Nein. Es gibt einen Teil, etwa 10 Prozent, der will radikale Reformen – und zwar schnell. Aber mehr als 50 Prozent wollen das nicht. Das ist doch das Problem dieser Bundestagswahl: Sie sendet wieder kein eindeutiges Signal. Weder wollen die Deutschen in ein dereguliertes neuliberales Wunderland aufbrechen, noch wollen sie zurück in den Wohlfahrtsstaat der Siebzigerjahre.

Hat deshalb auch die Linkspartei längst nicht so gut abgeschnitten, wie es viele prognostiziert hatten?
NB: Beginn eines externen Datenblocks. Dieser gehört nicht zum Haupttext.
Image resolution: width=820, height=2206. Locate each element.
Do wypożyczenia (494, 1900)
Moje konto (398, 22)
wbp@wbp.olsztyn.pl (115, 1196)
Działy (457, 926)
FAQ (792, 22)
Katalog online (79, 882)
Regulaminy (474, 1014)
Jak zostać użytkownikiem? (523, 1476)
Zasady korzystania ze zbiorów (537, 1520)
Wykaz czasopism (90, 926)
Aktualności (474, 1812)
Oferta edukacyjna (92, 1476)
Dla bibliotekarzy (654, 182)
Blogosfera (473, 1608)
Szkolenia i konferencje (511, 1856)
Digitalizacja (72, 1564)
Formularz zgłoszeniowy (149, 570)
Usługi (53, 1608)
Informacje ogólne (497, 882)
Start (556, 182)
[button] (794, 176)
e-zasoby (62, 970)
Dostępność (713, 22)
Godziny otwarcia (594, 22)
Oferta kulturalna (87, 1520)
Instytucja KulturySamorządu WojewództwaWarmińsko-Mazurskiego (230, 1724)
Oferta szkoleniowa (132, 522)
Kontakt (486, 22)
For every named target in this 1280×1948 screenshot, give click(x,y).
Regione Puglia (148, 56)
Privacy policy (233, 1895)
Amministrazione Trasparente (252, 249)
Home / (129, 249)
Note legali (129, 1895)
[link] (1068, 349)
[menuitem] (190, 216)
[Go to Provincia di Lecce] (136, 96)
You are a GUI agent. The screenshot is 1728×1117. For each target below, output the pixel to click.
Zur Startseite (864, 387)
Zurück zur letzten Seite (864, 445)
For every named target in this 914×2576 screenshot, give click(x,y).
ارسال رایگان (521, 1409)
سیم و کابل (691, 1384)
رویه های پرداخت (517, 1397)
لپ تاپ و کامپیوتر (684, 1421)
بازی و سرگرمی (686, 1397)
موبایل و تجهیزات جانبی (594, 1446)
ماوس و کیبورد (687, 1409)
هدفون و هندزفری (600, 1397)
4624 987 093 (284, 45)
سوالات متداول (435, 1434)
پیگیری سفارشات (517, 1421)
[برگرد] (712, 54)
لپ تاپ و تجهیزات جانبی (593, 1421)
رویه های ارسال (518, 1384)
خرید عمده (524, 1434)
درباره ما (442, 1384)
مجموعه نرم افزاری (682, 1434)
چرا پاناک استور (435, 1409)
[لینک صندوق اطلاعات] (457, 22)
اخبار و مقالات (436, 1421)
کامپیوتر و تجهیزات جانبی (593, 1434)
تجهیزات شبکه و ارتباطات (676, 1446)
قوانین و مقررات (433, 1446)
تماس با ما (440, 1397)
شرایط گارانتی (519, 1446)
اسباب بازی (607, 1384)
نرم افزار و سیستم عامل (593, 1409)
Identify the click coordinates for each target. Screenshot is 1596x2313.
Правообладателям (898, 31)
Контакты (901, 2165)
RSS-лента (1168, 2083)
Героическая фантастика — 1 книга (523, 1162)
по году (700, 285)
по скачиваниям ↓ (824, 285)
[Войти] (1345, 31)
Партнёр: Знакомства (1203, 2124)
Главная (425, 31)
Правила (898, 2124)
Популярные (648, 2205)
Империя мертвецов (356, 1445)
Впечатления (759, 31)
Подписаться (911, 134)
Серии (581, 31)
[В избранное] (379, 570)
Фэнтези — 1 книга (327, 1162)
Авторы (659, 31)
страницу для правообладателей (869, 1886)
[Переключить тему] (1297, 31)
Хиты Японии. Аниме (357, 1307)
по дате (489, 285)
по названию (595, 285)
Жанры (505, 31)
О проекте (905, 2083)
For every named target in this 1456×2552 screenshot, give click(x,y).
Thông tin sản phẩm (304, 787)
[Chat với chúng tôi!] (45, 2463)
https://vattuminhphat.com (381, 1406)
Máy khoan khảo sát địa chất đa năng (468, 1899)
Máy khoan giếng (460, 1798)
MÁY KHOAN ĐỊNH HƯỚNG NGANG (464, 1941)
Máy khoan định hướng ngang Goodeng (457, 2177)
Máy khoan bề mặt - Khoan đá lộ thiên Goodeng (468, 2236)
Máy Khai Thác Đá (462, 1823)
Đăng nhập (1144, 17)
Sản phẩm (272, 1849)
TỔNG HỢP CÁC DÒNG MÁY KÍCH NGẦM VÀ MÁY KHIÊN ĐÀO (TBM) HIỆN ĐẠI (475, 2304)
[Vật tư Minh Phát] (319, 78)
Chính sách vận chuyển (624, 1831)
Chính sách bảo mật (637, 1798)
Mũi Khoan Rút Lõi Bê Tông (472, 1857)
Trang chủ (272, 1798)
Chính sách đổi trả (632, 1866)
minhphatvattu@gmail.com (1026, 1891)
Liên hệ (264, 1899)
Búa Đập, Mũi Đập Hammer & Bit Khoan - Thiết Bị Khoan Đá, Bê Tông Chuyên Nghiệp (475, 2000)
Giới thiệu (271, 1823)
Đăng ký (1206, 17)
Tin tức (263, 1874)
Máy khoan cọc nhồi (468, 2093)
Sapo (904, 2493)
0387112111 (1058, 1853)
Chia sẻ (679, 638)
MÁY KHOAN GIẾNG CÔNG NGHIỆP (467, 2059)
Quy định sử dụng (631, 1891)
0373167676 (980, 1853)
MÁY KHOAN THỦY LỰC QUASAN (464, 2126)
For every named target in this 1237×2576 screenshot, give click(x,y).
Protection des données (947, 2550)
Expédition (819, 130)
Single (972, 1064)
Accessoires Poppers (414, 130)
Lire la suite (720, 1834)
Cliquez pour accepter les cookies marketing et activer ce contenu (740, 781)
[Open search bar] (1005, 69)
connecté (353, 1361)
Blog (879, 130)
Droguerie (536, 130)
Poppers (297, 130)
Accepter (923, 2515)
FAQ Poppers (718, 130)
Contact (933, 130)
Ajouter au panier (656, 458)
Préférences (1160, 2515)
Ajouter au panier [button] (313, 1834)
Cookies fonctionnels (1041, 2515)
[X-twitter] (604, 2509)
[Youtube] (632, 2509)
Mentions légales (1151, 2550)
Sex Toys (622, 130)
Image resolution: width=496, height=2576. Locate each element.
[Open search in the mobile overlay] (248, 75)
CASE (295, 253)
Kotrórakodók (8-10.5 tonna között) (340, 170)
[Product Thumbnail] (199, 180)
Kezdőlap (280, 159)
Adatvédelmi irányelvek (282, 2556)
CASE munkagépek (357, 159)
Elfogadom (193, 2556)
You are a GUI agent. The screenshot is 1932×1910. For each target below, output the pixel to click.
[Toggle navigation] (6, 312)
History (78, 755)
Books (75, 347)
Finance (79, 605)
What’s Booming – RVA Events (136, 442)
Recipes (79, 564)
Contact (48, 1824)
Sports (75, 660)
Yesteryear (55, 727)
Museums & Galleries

Ja, sicher. Schauen wir doch mal auf die Ausgangslage: Da haben wir eine Regierung, die zum ersten Mal in der bundesdeutschen Geschichte die Macht weggeworfen hat. Also müsste man davon ausgehen, dass sie dafür abgestraft wird und die Opposition mit Aplomb gewinnt. Eine bessere Situation für einen neuen Aufbruch kann es doch gar nicht geben. Aber das ist nicht der Fall. Sollte eine schwarz-gelbe Regierung es schaffen, bleibt sie deutlich unter 50 Prozent.

Könnte eine Ampelkoalition noch eine Chance haben?

Na ja, letzte Woche war das nicht mehr als ein interessantes Spielchen. Aber heute ist es eine realistische Option. Das Problem des guten Westerwelle ist: Er hat die vielen Stimmen bekommen, weil er gesagt hat, er macht es nicht. Wenn er es nicht macht, kann es aber sein, dass ihm der Sieg nichts nützt.

Aber wie sagte Franz Josef Strauß schon zu den Wahlversprechen der Liberalen: Das Zuverlässige an der FDP ist ihre Unzuverlässigkeit.